"Those Who Lie" by Diane Jeffrey
Emily Klein doesn’t know her husband has died until the day of his funeral.
But, as she pieces together the events before his death – events which led to her own memory loss – Emily begins to suspect that his death may not have been such a tragic accident after all.
If only she could remember…
The question is: are there some memories which Emily should leave alone?
At the moment there is a trend to follow the title of a new books with claims of unexpected twists, psychological thrills, or that it is the next big "Gone Girl" release. Not only does "Those Who Lie" not do this, it also carries one of the most brief blurbs I have come across in a while. The effect? I want to read it even more.
"Those Who Lie" could easily carry a subtitle along the lines of "Be warned, this psychological thriller is full of secrets, lies and memories....Who do you trust when you can't even trust yourself?" It could easily add the claim that if you liked "The Girl on the Train" or love writers like Samantha Hayes or Elizabeth Haynes then this must be your next read. But it doesn't. This book relies merely on the tantalising implication that this is a story about murder, memory and nothing being as it seems. And it was that short taste of what might reveal itself in the pages of the novel (and the cover design) that attracted me to the book.
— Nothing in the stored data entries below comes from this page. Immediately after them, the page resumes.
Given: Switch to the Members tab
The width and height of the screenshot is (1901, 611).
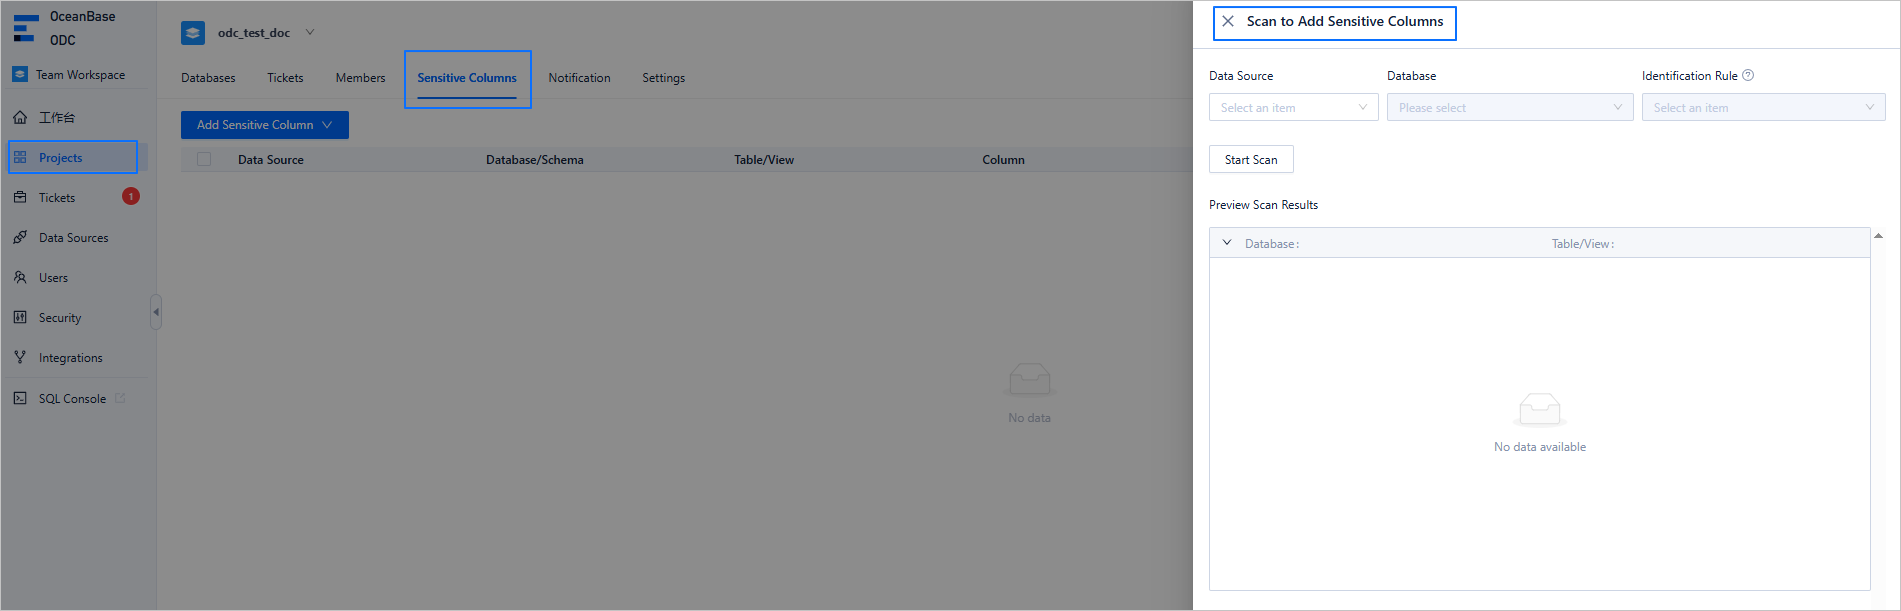Looking at the screenshot, I should tap(360, 78).
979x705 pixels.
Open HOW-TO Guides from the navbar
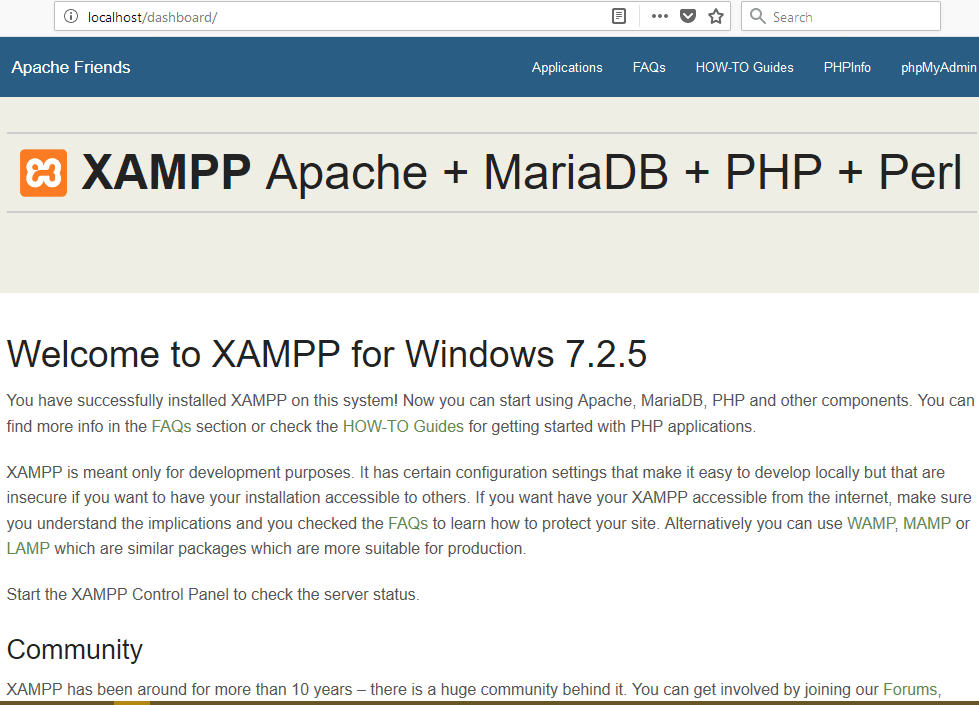click(744, 67)
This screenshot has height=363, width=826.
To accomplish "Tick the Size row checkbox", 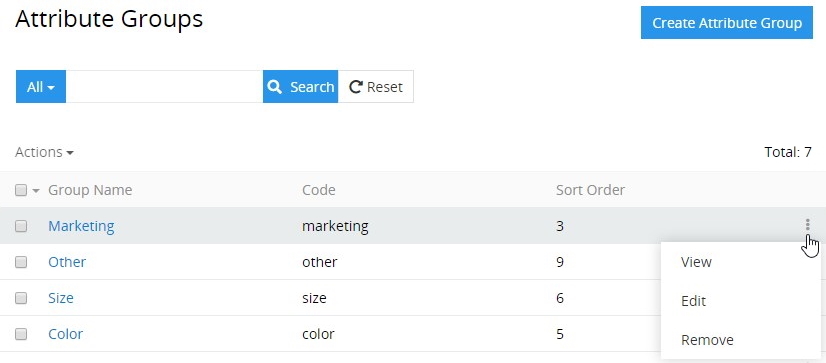I will [21, 298].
Of course, this is a great psychological thriller and yes it will sit very well alongside its contemporaries in this genre. It deserves to sell well and it deserves to be read by all fans of Grip Lit. The opening line is a killer in itself:
"Emily Klein doesn't know she has killed him until the day of his funeral. Her loved ones, including, of course, her husband, are all at the church rather than at her bedside. That explains why there are no familiar faces around her this time when she regains consciousness."
It hooked me in right away.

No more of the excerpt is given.